One of the fun things about not knowing what your mood will be an hour into the future (I say with great sarcasm) is that you really don’t know who you’ll be. I can sit down on the couch with a coffee and tell myself that I’ll do dishes when I’m done drinking. But maybe sitting down gets me thinking, maybe a flow of emotions decide to ride that new wave of thought and suddenly I want to crawl into a ball and never feel anything anymore. Or maybe I can get up and do the dishes, and organize the pantry, and clean off the mountain of miscellaneous bull-crap on the dining room table but then crash for four hours.
My life lately has been a lot of that. Whereas it used to be more like a roller-coaster with sharp turns, big drops, and a long slow ride to the top, now I’m more like a seesaw. I go up and down, but never too far. The other person is my size, and we evenly and slowly go up and down. The lows aren’t too low and the highs aren’t too high. They also don’t last long. Roller-coaster me could be manic for days, and then crash for a month. Seesaw me gets depressed and in my feels for an hour or so before the sun comes up and I’m fine once more.
Out of my many moods, my manic episodes are by far the scariest. I’m not myself. When they say that people in a manic episode can’t think about the consequences of the actions, that’s just the tip of the iceberg. There are no consequences. None. They do not exist so therefore they cannot “cross your mind.” If I want something, I take it. Because I want it. That is the only thought that crosses my head. No Jiminy Cricket is there on my shoulder to say, “Hey, maybe getting caught doing this could get you into trouble.” Nope. There’s nothing. I also am reckless in every other way, the biggest issue now is money. Manic me sees money in the bank, and spends it. The idea of “bills” does not exist.
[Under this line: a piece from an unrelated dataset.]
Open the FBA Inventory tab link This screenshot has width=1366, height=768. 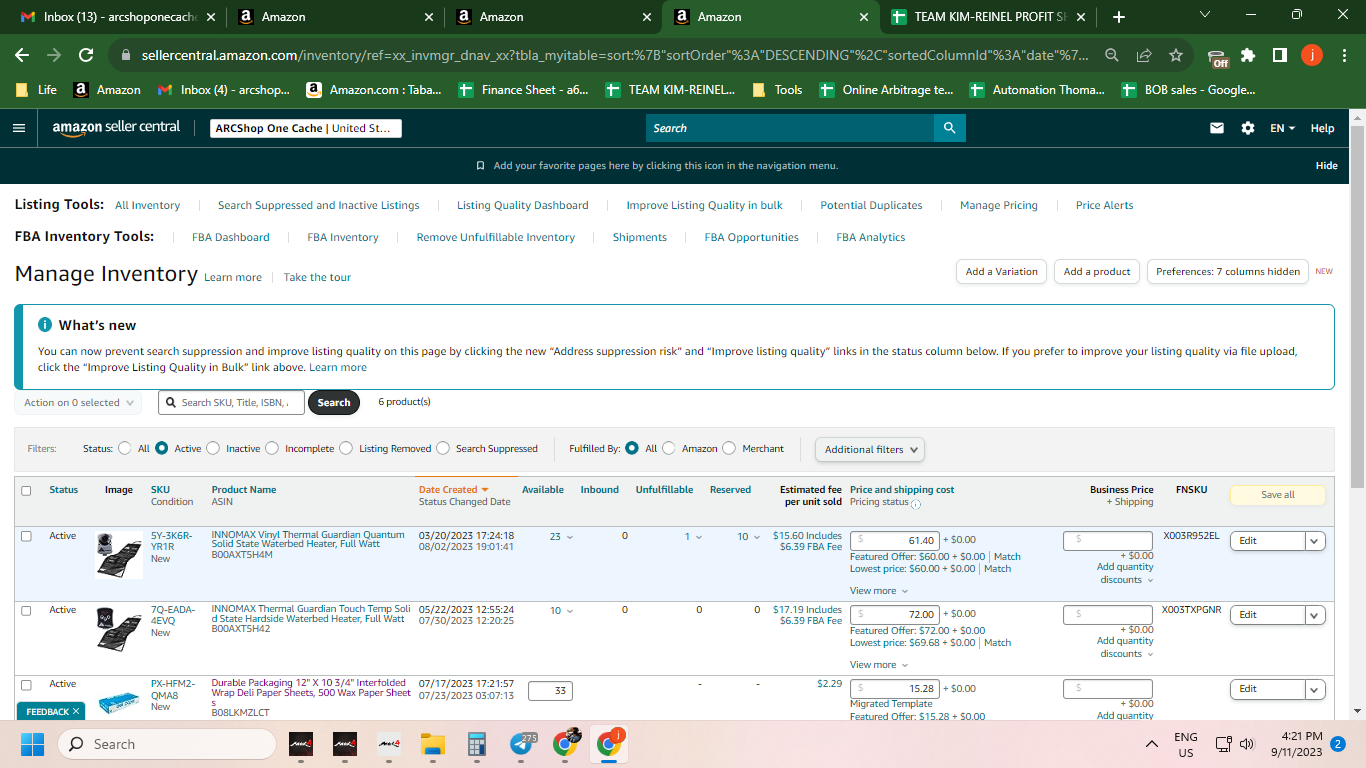[343, 237]
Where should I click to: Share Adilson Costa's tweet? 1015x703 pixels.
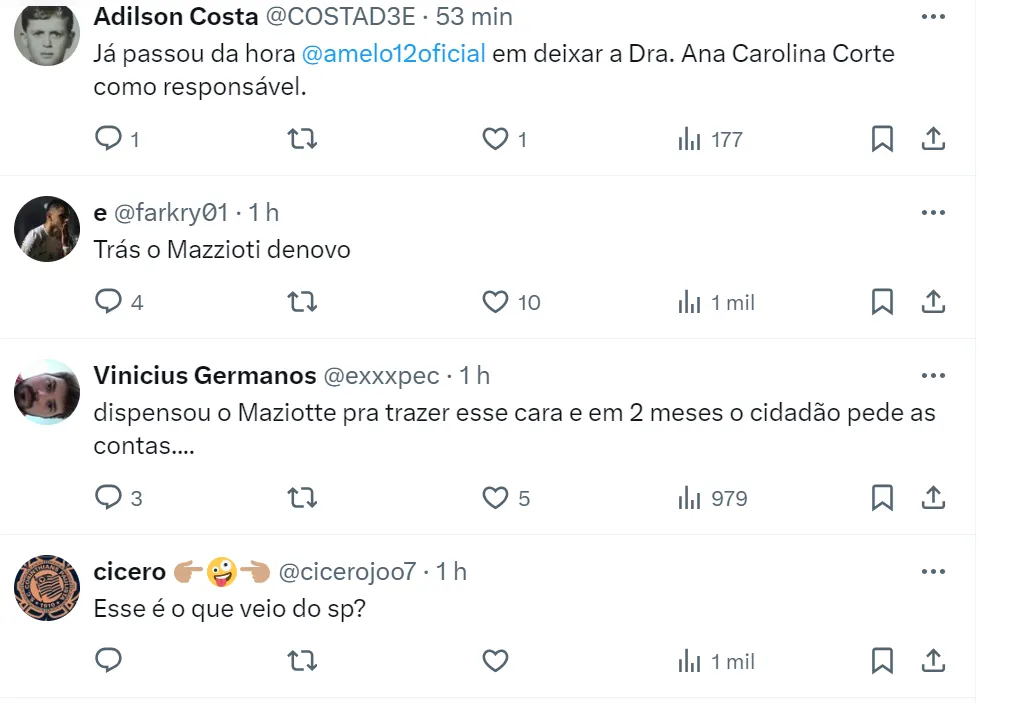[933, 139]
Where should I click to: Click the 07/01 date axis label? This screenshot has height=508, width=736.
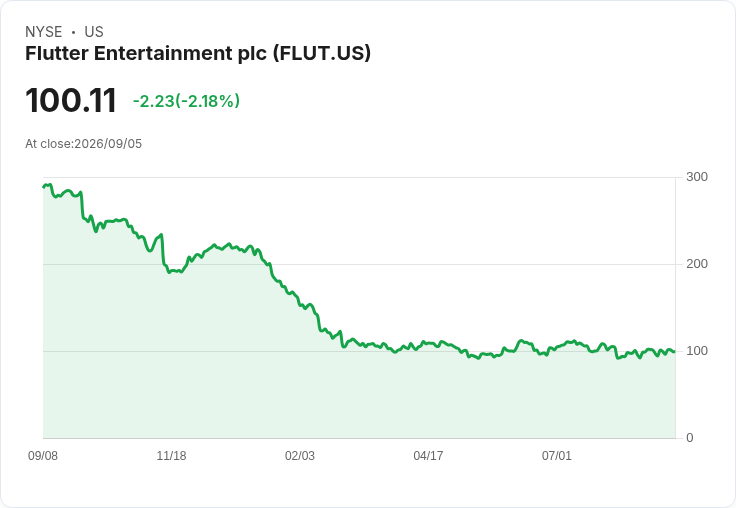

Luckily, I haven’t gotten to that point. My mini-seesaw manic episodes involve me talking fast, literally bouncing around, and being extra goofy with my kids and husband. There’s no real crash afterwards either. When I’m manic for days, I don’t sleep. I go, go, go. Do not stop, do not keep from spending your last $200. I’m a sociopath who can only think about herself. But the most terrifying part, is that I don’t really remember what happened once I come down. I have huge blocks of time that is missing. I’ll see something I wrote or did and have no recollection of doing it. All of this makes me hope that if I am going to teeter one way or the other, I hope it’s to a low.
My lows however, have also not been so bad. I get needy, I feel drained of every last drop of energy, and have zero interest in anything. Pretty standard. The roller-coaster-lows are binge drinking and eating or starving myself, sleeping non-stop, zero interest in anything, lack of hygiene, and thoughts of suicide. Not fun, but when compared to the manic episodes, the lows are actually not that dangerous.
My family and friends recognize my moods faster than I do. And because of that, my debit cards can get “tucked away” and an eye can be kept on me. When low, they’re there to comfort me and watch for any bad or suicidal thoughts. If those occur, I get admitted. Which is super not fun, but at least there I’m the responsibility of trained professionals, which then, I hope, takes a considerable load of stress off my loved ones.
The cocktail of medication I am currently on seems to have me on a seesaw, and I am more than okay with that. My anxiety has been pretty high, but we’re also going through a freakin’ pandemic, so there’s that. It takes years to find the “right” cocktail, but unfortunately those only last a few years also. You build tolerances, or something else rears its ugly head. It’s tough, especially as a wife and mother, but I will always choose a seesaw over a rollercoaster.